イフ・オンリー

製作:1998年 英国、スペイン 上映時間:92分 監督:マリア・リポル

 タイムトラベル専門ブログを主宰しているしょーすけさんの『浮浪雲のように』で知ったイギリス映画である。かなり面白い作品なのだが、なぜかDVD化されていない。あれこれ探した結果、運良くオークションで入手することが叶った。

 浮気したことをうっかり恋人のシルヴィアに告白し、即彼女に三行り半をつきつけられたヴィクター。終焉した恋を絶ち切れない彼は、シルヴィアの結婚式の前日、泥酔してゴミ箱の中で寝てしまう。
 それから不思議なゴミ収集人が現れて、魔法の呪文を唱えると、ヴィクターはシルヴィアと別れる直前の過去に戻っていたのだった。そこで彼はもう一度やり直し!。今度はシルヴィアを大切にし、浮気もやめるのだが・・・。

 時間の繰返しによって自分の人生をリセットする作品としては、『恋はデ・ジャヴ』や『タイムアクセル12:01』などがあるが、この作品でのやり直しは、たったの一回である。またとくにタイムパラドックス等にも言及していない。

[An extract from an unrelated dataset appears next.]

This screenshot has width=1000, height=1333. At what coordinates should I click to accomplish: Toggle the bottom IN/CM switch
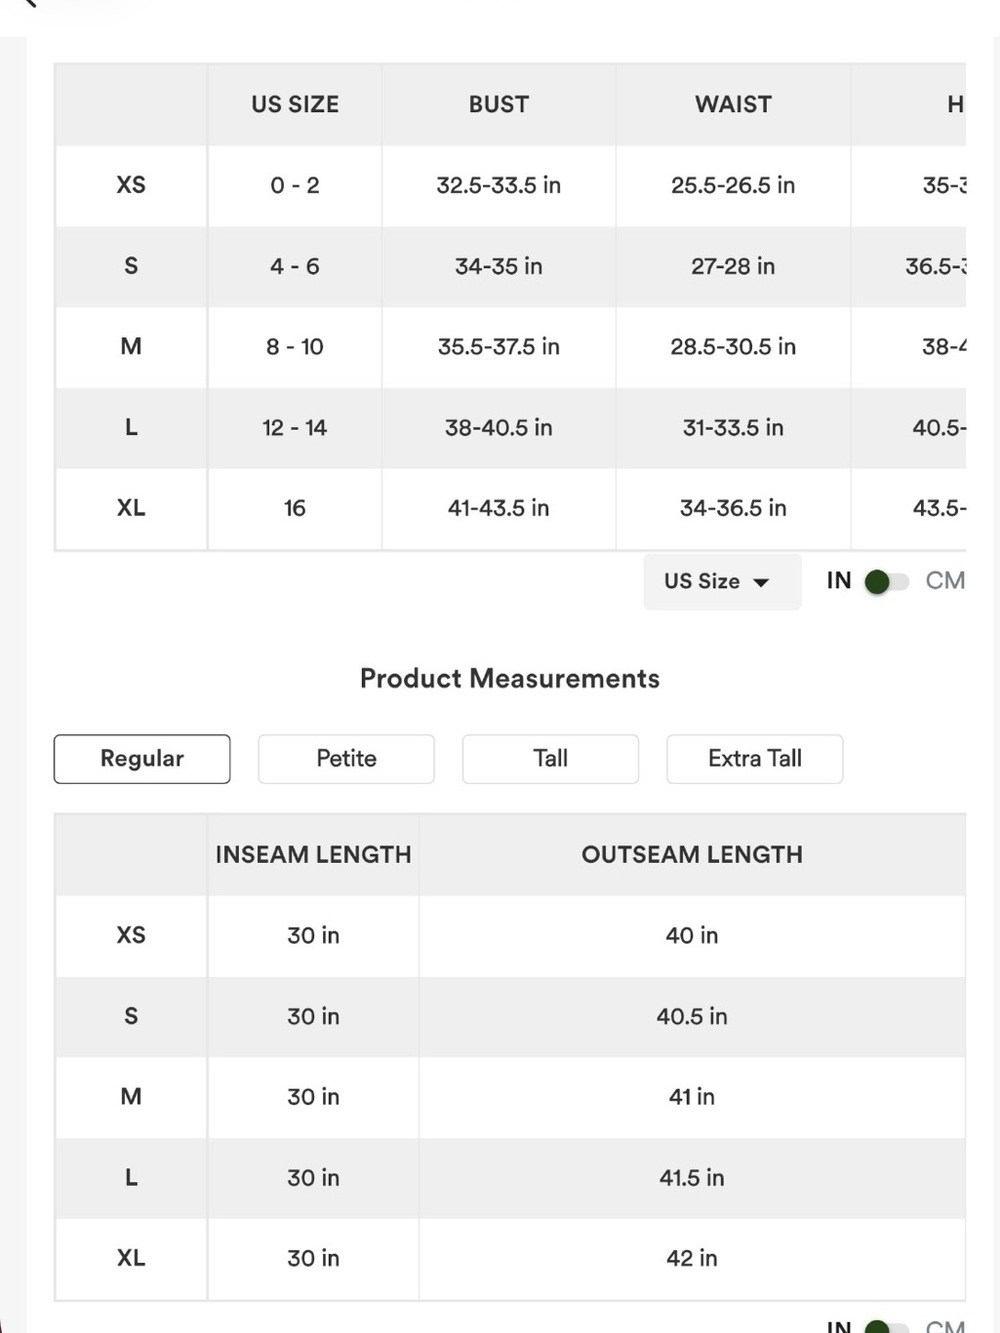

過去に戻るというのは一つの手法であり、どちらかといえば「人生をリセットしたらどうなるのか?」というテーマが主目的のようである。

 よくある手法ではあるが、人生は一筋縄ではゆかないのか、運命という定めには逆らえないのか、単純にハッピーエンドに終らないところに含蓄を感じてしまった。ラストシーンは皮肉めいているが、ある意味優しさを感じる展開でもある。またペネロペ・クルスのたどたどしい英語と、初々しいルックスも必見である。